Sensitive information should never be logged directly. If you need to log information about a user or a transaction, redact or mask the sensitive fields.

import logging
import secrets

# Setup logging
logging.basicConfig(level=logging.INFO)
logger = logging.getLogger(__name__)

user_id = 12345
api_key = secrets.token_hex(16)
password_plaintext = "thisIsASecurePassword123!" # Never log the plaintext password

# Masking sensitive data before logging
# Redact the API Key and Password
masked_api_key = api_key[:4] + "****" + api_key[-4:]
masked_password = "*" * len(password_plaintext)

logger.info(f"User ID: {user_id}, API Key: {masked_api_key}, Password: {masked_password}")
logger.warning("Processing sensitive data for user %s", user_id)

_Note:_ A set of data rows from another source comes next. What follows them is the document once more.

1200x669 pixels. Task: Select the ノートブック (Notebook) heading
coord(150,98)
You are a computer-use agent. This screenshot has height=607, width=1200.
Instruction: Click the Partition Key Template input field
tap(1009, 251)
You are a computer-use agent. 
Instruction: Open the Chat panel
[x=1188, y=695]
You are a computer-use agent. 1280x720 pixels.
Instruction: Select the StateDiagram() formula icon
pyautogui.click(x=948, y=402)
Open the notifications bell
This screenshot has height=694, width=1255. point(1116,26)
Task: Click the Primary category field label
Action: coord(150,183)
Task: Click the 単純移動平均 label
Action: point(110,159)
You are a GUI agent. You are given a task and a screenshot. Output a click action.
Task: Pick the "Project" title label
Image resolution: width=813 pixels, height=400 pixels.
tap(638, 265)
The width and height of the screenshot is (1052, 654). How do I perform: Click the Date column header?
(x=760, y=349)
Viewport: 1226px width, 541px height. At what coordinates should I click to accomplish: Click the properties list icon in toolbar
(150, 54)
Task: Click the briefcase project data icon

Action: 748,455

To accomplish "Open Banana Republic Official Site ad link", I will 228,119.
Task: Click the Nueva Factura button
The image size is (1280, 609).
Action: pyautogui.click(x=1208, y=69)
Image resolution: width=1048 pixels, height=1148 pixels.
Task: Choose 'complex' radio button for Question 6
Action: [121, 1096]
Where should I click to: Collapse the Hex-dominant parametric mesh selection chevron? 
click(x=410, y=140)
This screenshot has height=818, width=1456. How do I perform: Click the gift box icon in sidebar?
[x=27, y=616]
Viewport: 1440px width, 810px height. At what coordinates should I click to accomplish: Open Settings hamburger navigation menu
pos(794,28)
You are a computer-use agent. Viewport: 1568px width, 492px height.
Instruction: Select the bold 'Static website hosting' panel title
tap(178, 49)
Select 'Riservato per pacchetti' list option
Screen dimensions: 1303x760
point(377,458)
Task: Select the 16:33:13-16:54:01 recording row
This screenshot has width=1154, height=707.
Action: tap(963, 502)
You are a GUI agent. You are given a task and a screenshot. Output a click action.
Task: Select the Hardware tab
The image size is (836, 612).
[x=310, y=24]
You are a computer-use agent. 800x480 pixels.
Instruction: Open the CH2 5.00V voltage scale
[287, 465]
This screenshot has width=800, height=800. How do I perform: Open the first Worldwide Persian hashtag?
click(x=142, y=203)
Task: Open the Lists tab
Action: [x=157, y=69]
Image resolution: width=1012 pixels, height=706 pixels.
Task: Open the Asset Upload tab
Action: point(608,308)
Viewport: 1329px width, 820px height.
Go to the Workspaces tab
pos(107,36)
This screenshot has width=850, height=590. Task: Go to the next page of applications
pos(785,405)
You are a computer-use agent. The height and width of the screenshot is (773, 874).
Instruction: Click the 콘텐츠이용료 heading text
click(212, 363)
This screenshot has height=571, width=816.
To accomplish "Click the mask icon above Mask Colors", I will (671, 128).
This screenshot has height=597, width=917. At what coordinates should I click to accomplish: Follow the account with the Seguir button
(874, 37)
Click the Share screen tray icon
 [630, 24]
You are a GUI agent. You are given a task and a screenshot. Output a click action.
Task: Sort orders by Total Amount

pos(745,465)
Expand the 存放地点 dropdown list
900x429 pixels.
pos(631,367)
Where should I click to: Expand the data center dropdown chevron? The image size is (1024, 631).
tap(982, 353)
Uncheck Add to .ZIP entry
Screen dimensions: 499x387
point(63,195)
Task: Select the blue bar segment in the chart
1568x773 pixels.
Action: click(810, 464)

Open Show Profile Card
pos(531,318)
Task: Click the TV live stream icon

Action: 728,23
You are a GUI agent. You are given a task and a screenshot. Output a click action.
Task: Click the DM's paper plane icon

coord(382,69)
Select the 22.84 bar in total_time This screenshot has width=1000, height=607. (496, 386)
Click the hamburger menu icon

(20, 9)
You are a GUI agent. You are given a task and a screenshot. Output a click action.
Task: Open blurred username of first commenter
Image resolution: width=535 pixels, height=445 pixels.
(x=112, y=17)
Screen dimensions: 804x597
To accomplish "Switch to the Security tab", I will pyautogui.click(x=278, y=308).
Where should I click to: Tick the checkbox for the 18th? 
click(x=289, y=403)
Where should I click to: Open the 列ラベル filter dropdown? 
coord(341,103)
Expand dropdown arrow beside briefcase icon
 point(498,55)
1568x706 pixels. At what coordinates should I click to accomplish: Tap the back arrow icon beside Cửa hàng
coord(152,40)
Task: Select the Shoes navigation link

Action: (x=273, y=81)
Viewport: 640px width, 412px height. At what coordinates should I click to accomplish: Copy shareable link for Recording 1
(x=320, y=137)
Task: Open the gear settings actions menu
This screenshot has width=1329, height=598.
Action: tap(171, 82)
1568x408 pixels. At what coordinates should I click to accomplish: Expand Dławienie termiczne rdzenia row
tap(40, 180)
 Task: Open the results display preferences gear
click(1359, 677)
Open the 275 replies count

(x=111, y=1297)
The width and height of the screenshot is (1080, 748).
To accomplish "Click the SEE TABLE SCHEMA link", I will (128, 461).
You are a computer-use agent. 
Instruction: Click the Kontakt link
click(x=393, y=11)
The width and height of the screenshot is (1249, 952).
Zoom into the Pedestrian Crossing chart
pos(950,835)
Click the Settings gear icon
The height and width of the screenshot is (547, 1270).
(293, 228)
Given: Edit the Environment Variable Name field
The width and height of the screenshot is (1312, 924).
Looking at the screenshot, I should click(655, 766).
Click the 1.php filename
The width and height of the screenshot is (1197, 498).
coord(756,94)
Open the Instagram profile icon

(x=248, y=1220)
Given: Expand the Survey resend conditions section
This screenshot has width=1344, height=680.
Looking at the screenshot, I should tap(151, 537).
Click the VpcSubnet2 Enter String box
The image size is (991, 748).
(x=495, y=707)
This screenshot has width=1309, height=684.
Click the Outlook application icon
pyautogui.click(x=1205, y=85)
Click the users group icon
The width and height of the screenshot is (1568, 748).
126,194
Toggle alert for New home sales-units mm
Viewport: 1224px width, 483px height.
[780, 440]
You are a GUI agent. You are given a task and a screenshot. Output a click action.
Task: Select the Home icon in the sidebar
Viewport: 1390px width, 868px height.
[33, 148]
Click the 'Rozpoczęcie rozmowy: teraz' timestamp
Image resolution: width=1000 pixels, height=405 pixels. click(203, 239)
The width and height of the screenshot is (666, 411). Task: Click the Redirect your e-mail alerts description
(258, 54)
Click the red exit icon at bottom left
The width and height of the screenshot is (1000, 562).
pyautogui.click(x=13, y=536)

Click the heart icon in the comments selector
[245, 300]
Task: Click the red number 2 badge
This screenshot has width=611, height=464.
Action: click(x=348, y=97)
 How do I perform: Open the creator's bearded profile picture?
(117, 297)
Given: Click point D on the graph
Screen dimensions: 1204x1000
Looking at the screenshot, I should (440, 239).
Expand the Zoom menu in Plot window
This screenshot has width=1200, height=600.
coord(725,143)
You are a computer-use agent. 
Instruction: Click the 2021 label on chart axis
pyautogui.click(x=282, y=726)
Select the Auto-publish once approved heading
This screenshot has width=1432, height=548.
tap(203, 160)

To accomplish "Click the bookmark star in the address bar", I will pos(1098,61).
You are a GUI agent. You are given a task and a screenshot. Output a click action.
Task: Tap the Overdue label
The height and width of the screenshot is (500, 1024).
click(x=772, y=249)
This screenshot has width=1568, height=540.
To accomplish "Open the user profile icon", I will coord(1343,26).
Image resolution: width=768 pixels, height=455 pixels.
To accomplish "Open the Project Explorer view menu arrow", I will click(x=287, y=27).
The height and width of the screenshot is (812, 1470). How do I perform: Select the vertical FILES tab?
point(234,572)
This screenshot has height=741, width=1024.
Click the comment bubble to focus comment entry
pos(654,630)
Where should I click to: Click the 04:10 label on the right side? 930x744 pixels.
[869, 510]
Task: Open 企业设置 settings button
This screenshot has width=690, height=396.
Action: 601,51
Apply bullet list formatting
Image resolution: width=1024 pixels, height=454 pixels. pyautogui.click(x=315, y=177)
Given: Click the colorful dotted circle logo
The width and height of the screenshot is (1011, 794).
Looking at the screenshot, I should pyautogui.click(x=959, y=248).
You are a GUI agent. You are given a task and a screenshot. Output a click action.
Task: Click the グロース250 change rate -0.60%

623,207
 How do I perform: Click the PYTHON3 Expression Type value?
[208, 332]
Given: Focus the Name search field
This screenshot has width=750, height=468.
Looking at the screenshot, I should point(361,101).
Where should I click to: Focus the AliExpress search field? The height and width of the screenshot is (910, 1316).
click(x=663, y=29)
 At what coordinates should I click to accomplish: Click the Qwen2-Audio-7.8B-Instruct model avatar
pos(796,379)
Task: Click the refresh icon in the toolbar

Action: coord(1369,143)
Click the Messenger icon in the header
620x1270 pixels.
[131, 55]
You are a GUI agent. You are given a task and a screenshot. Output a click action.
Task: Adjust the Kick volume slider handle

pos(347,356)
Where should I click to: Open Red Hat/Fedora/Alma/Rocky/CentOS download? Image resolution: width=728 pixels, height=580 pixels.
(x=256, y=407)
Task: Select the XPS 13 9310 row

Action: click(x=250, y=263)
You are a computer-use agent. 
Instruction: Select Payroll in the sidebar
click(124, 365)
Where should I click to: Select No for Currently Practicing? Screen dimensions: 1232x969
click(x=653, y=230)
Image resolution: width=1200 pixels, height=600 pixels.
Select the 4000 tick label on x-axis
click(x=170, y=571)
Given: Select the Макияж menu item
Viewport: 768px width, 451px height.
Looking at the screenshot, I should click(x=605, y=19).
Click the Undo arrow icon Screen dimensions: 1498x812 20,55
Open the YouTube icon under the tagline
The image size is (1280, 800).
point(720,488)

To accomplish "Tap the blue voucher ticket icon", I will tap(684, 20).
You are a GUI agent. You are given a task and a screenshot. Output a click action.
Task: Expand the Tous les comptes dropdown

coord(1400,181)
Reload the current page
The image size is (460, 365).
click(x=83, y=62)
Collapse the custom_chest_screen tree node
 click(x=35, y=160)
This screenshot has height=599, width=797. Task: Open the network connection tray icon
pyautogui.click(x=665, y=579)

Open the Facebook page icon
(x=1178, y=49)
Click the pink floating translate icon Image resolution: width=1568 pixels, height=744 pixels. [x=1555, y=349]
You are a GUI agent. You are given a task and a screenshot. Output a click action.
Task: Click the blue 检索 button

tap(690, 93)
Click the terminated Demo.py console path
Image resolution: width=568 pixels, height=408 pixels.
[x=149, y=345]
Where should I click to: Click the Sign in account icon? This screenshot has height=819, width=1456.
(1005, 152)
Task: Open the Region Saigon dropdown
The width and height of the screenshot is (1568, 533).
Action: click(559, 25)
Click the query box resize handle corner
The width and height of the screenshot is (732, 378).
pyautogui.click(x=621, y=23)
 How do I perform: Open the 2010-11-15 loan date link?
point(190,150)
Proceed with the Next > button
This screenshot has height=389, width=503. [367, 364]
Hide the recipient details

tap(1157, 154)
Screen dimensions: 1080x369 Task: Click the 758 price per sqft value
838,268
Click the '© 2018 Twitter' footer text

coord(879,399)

Best Practices for Logging Sensitive Data

  • Avoid Logging: The best approach is to not log sensitive data at all. If you must log information related to a sensitive field, log only what is necessary for debugging or auditing, and ensure it's anonymized or masked.
  • Redact/Mask: Replace sensitive parts of the data with placeholders like **** or a fixed string (e.g., [REDACTED]).
  • Hash (for secrets): If you need to log an identifier related to a secret (e.g., the first 4 and last 4 characters of an API key), hash the full secret first, then log the hash along with the non-sensitive parts of the identifier.
  • Configuration: Use configuration settings to control logging levels and what information is logged, allowing sensitive logging to be turned off in production.
  • Log Rotation and Access Control: Ensure that log files themselves are stored securely with appropriate access controls and rotation policies.

How to Suppress a Finding

If you have implemented robust sanitization or masking for the sensitive data before it's logged, or if the logging is part of a secure, internal audit mechanism that is strictly controlled, you may suppress this finding.

# The API key is masked before logging.
# ignore
logger.info(f"API Key used: {mask_sensitive_data(api_key)}")

Or, for this specific rule:

# ignore: CSP-D901
logger.info("Password processed: %s", "[REDACTED]")